The theme of this year’s convention was Confronting Technopoly: Creativity and the Creative Industries in Global Perspective, perhaps appropriately hosted by a university which, as Ryerson Institute of Technology, was established to prepare graduates for technological and creative careers. Secondary themes, in deference to the host city, dealt with the 50th anniversary of the publication of Understanding Media (1964) and the Toronto School of Communication.

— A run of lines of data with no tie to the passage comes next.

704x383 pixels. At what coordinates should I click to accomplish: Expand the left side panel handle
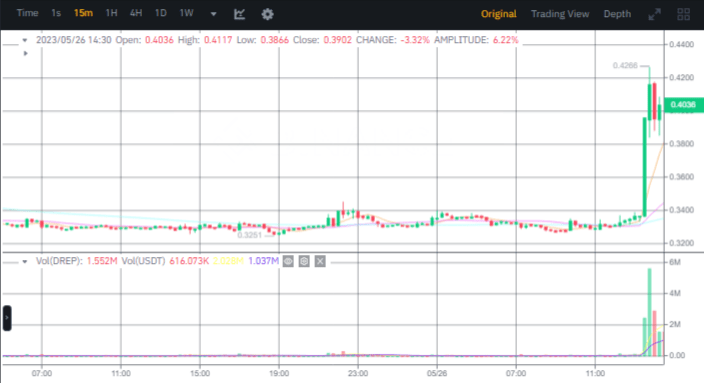click(x=7, y=318)
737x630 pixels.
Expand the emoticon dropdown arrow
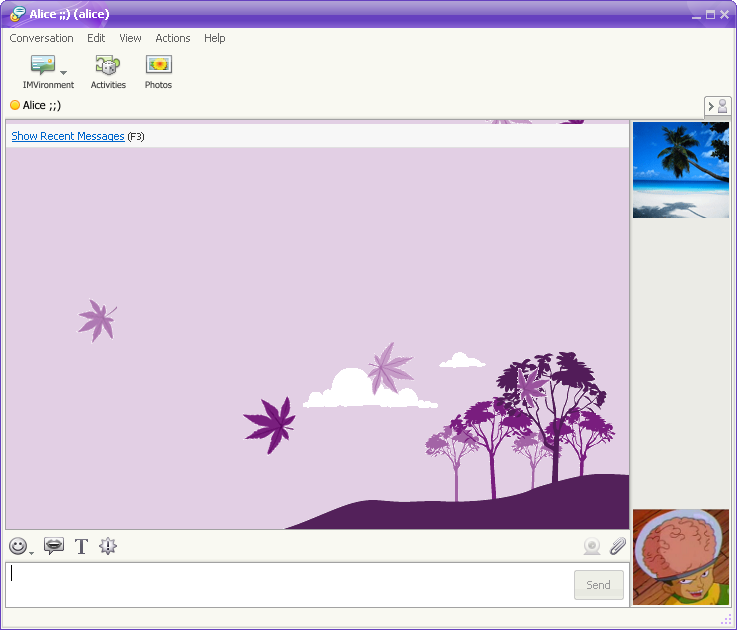pos(32,551)
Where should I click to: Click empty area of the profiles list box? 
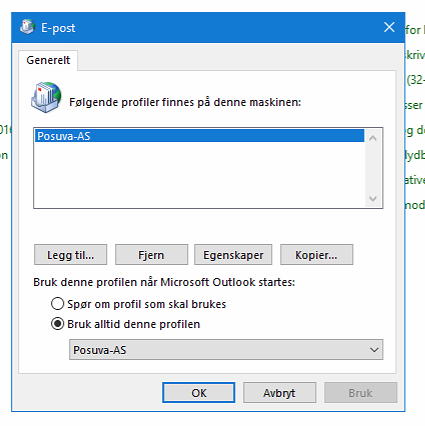coord(199,175)
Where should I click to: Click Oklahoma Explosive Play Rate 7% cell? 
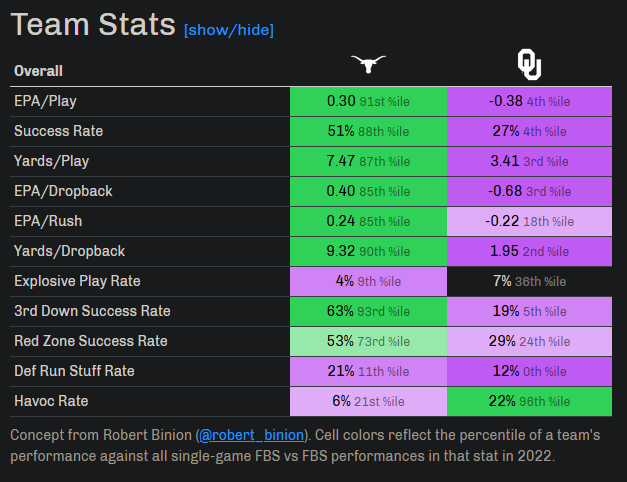tap(529, 281)
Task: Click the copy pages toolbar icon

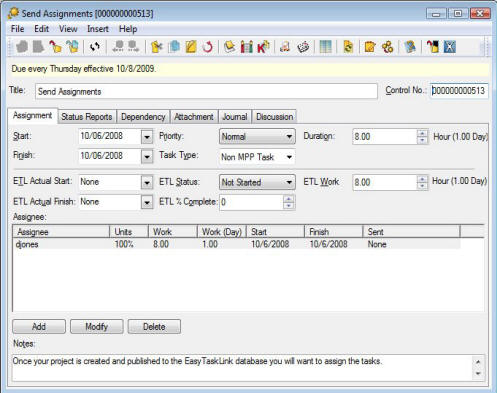Action: [174, 47]
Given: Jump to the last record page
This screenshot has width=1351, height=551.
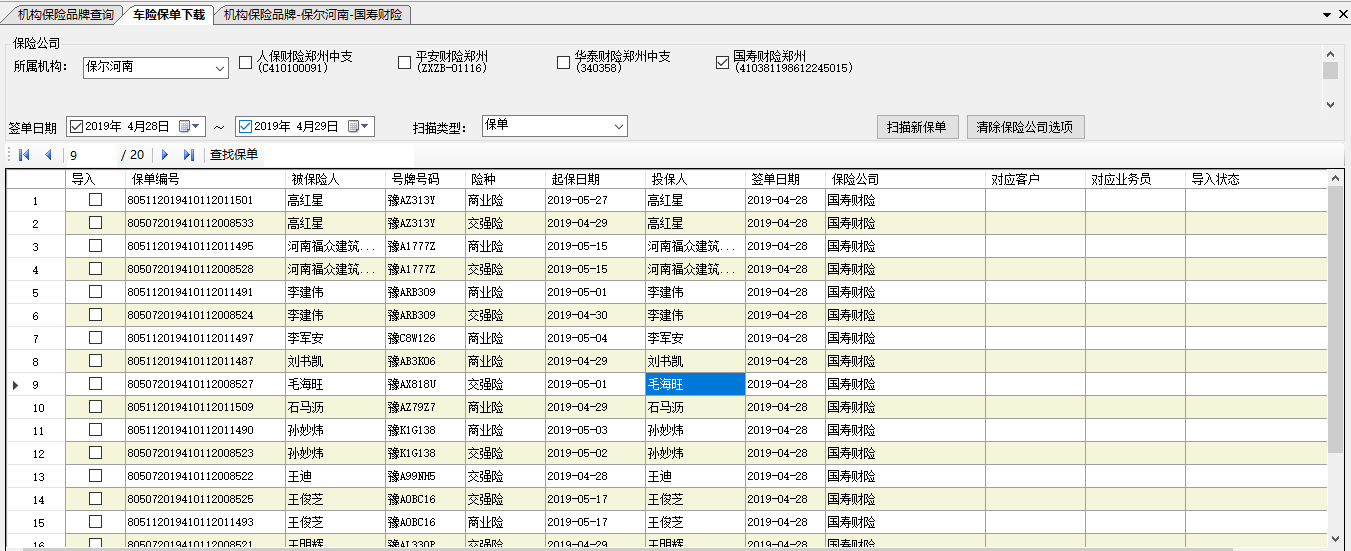Looking at the screenshot, I should 189,155.
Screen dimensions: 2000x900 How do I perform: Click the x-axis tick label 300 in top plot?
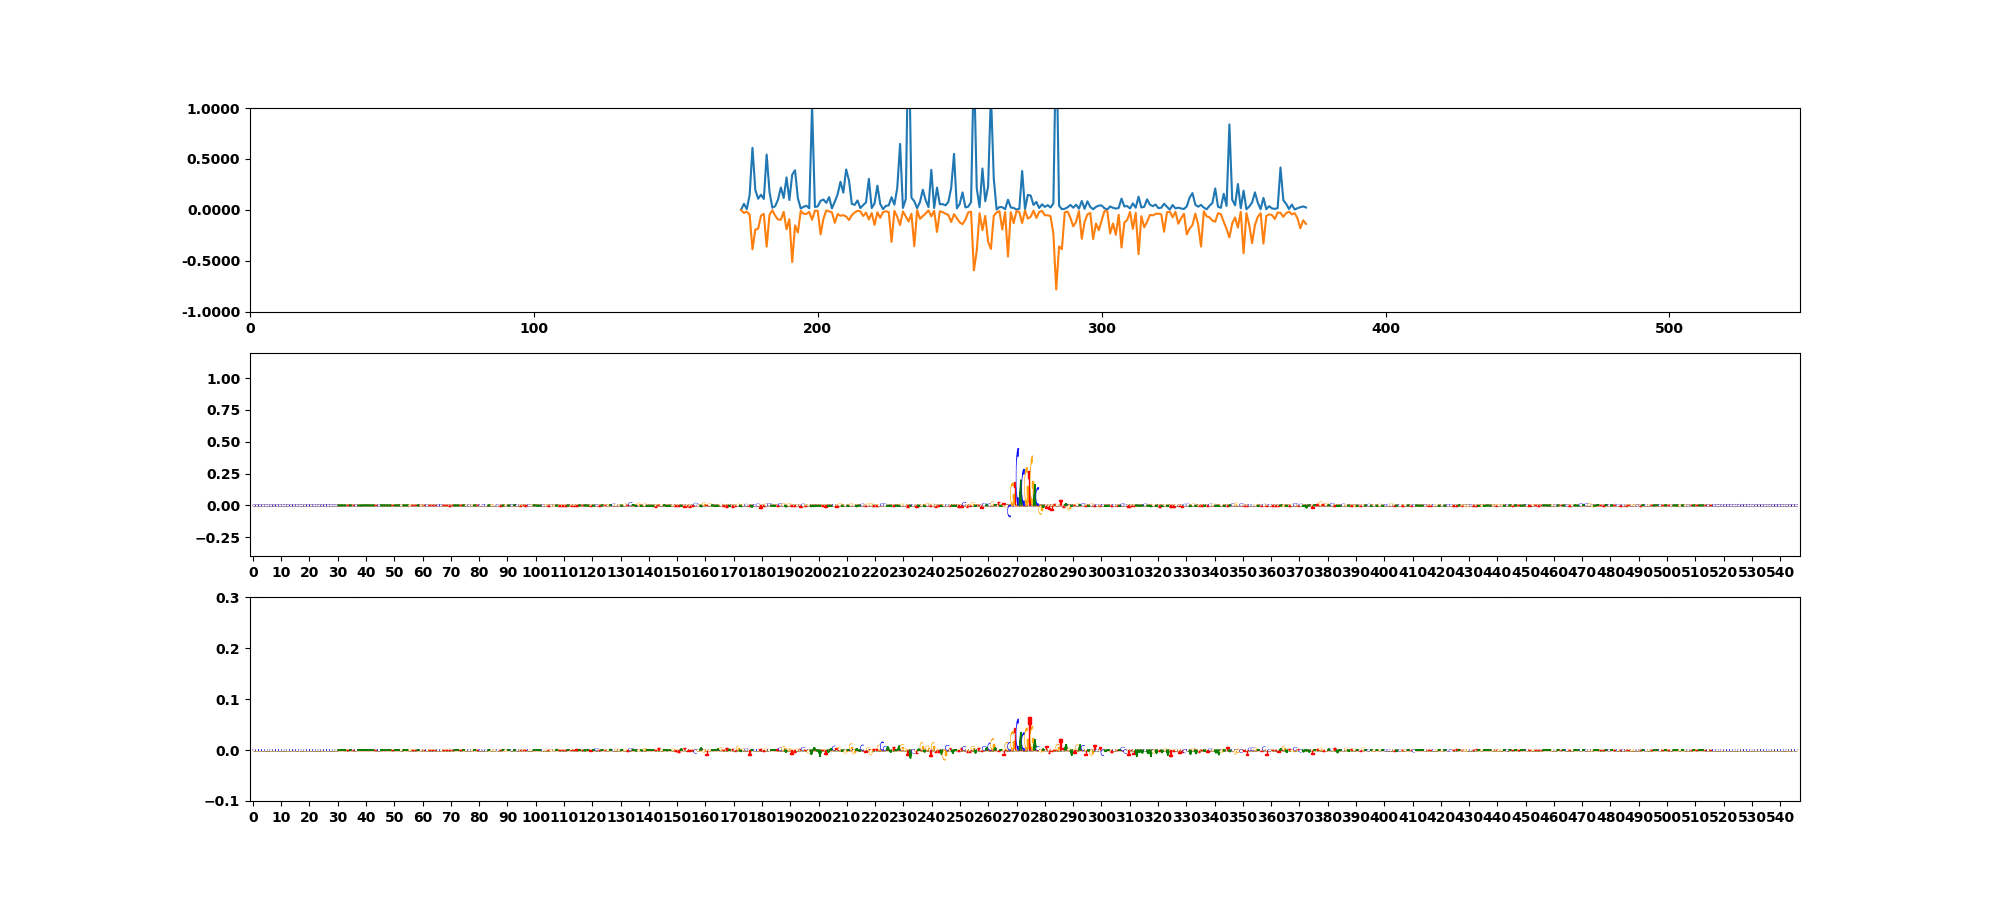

Coordinated by Phil Rose of York University, with the support of Don Gillies, emeritus professor at Ryerson (and one time student of Marshall McLuhan), the standard MEA convention structure was used: 10 presentation sessions over three and a half days, each consisting of 3 or 4 concurrent offerings of usually 4 presenters, organized around media ecology themes. The usual difficulty of deciding which of the concurrent sessions to attend was especially strong.  Interspersed with these were a series of plenary sessions:

  • A panel on Understanding Media with the theme of Addressing Technological Trauma;
  • A lecture by Joshua Meyrowitz titled Snowed-In by Surveillance: Technopoly and the Social Reconstruction of Reality;
  • A panel on The Early Days of the Toronto School of Communication (1946-63), organized by Robert Logan;
  • A performance at the University of Toronto titled Lines of Thought, which might be described as a half dozen loosely connected neo-Platonic dialogues probing the interaction of technology and culture;
  • A panel on Technics and the Sacred, focused on the thought of Neil Postman, Jacques Ellul, George Grant, René Girard, Ernest Becker, Kenneth Burke;
  • A keynote lecture by Ron Deibert, Director of the University of Toronto’s Citizen Lab at the Munk School of Global Affairs, on The Geopolitics of Cyberspace;

There was also a lunch time performance of a one-act-one-actor play written by Canadian author Rick Salutin about Harold Innis, titled Innis’s Foray. Ryerson University used this convention occasion to publically commemorate the Marshall McLuhan Seminar Room in their Rogers Communication Centre; the ribbon cutting was done by Eric McLuhan after welcoming comments by Dean Gerd Hauck and Donald Gillies. In a separate presentation on Friday evening, the Medium and the Light Award for religious communication was awarded to Father John Pungente, SJ for his longtime media literacy work by Howard Engel of the McLuhan Initiative of St. Paul’s College, University of Manitoba.

The final registration number of persons attending the conference was just under 200 registrants, which makes this one of the better attended MEA conventions. Onward to Denver, CO next year!